I don’t want to bash the Vita, but I feel like the device already had its last gasp years ago, the fact that it’s still getting support is pretty admirable. But also frustrating as a guy who just spent a bunch of paragraphs raving about how much I like the Switch. This is only a short term complaint though, with the sales for the Switch already passing the lifetime sales of the Wii U, I’m not fretting too much about 3rd party developers getting their games onto the device in the end. It’s just a matter of patience.
Although no amount of patience is going to be enough for some of the more eager Switch fans. Those who want to see literally everything make its way onto the smaller system. There has been a fervour over porting Monster Hunter World onto the Switch, it’s been of such an intensity that even Capcom have had to address it, on multiple occasions, to tell people it’s just not on the cards. Personally, I don’t want to see the new Monster Hunter on Switch.
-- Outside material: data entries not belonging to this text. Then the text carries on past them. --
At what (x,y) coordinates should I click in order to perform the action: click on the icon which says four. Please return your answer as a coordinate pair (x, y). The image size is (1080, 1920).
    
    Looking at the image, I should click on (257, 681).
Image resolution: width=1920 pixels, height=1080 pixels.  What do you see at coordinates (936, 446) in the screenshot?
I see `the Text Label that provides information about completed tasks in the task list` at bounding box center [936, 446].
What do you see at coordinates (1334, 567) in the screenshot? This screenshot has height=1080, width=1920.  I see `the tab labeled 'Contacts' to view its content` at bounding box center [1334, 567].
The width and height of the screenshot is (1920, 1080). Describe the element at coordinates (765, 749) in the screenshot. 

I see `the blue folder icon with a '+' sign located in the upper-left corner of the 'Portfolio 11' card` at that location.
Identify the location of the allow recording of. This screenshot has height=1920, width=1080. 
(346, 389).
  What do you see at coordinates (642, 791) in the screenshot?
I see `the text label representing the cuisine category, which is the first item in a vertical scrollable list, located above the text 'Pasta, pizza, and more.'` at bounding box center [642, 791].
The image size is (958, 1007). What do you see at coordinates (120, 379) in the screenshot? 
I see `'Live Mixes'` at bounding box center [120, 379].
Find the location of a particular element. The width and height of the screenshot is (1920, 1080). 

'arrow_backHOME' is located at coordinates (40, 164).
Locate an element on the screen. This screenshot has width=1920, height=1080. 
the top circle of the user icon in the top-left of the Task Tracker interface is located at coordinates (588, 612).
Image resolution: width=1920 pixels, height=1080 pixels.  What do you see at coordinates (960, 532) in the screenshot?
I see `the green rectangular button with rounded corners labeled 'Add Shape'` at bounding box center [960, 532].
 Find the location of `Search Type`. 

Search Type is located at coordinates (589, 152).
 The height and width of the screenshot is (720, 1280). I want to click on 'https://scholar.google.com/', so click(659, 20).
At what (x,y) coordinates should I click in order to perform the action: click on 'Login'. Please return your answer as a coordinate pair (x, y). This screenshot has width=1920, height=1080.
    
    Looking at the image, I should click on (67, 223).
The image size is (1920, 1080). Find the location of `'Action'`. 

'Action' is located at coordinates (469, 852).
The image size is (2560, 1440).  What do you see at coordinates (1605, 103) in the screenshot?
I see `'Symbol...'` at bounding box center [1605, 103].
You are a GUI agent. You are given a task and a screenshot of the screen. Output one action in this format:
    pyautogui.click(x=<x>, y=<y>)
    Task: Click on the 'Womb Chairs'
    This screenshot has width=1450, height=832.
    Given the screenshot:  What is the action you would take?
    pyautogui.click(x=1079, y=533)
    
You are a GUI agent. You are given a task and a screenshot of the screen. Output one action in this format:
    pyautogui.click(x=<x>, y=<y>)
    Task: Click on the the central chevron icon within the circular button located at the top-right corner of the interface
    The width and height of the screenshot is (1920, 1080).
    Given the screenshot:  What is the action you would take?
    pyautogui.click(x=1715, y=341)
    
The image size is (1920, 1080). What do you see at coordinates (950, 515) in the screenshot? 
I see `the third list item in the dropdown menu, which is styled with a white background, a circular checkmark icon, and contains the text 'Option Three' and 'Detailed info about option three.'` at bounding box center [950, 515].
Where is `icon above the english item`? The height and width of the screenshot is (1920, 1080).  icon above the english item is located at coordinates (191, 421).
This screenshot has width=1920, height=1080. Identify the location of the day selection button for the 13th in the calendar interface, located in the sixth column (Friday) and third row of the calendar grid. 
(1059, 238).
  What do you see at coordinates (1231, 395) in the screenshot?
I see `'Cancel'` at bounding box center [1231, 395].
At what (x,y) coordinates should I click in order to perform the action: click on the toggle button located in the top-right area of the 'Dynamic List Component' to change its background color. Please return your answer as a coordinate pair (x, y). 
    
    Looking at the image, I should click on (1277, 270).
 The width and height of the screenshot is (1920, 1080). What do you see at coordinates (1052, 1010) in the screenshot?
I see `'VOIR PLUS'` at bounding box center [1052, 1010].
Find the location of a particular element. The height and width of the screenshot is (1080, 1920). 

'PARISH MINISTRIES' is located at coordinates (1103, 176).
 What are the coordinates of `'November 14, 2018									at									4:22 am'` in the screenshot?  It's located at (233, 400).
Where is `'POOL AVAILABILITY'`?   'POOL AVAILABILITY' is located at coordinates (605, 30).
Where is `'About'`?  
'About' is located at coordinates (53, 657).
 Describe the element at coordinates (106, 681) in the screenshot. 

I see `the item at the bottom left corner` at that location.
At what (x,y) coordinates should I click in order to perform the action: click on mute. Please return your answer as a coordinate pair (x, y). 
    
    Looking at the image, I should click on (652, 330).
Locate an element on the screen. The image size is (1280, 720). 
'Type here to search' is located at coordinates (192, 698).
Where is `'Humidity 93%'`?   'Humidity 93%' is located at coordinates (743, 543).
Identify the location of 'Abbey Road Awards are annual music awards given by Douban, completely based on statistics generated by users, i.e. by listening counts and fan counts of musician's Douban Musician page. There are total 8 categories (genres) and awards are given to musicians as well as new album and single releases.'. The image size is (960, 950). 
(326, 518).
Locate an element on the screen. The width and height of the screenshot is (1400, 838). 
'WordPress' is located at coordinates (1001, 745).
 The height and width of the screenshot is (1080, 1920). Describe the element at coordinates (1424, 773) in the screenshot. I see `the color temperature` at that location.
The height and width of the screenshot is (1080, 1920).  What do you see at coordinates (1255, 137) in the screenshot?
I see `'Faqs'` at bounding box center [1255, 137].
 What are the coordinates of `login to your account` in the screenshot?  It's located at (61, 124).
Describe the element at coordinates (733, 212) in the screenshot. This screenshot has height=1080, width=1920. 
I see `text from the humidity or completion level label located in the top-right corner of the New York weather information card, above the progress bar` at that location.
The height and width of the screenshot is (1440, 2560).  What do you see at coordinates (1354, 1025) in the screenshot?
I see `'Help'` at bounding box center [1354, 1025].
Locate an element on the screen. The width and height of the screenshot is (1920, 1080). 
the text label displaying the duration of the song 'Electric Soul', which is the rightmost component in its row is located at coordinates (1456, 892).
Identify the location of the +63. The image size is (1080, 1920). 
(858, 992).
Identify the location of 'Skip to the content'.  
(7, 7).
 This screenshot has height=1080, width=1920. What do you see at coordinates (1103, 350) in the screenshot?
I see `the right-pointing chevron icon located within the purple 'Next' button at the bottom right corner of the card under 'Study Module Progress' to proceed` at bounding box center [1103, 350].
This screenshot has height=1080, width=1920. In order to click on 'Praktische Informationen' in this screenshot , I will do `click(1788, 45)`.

But that’s me.
My best times playing the franchise have been on console, while I feel like the amount of fun I was getting from playing the franchise on the 3DS was always handicapped. I can understand why people want it though. With the franchise having such a long time presence on handheld devices, such as the 3DS and the PSP before that. Some people view the series as a portable one. But not to me. I value a particular type of thing in portable games, and that venn diagram had very little crossover with the things I value from console games.

It’s not like I have forsaken the television aspect of the console entirely. It ultimately comes down to session length. I want to spend a longer amount of time playing the likes of Zelda and Mario, drinking in their visuals and taking my time with them. That’s not an experience I feel I need whilst hunched over a smaller screen. It will be the same when I pick up Bayonetta: the most bizarre Nintendo exclusives. But the thing all of this boils down to is also the best thing about the Switch:
It’s that the options are always there, and for people who have the opposite opinion to me, who will only play their device one away or the other, there is nothing stopping them from doing so… Except maybe battery life, but shush. While the device might not have the raw power of the other consoles, and that prevents some amount of cross platform, there is still more than enough from Nintendo to make up for this. Look at their future releases migrating from the 3DS; Pokemon, Fire Emblem, Phoenix Wright, Animal Crossing.
While we won’t be seeing literally everything coming to the device, there is going to be a huge selection of games to pick from in the coming years, and a healthy number of them exclusive to the system. While this is never going to become my main gaming platform, it’s become a secondary platform that I really value. Like the 3DS before it, but with the potential to provide games in the future of the same calibre as Breath of the Wild. I’m really glad Nintendo pulled it around again after the failure of the Wii U, and I’m additionally glad that they feel brave enough to still come out with barmy ideas like the Nintendo Labo. No other company is mad enough to make a risk like that.
Nintendo have just separated themselves from the head bashing of Sony and Microsoft, and it does nothing but make the Switch a stronger device for it. I love the Switch and let’s be fair. I’m just chomping at the bit for that Pokemon game.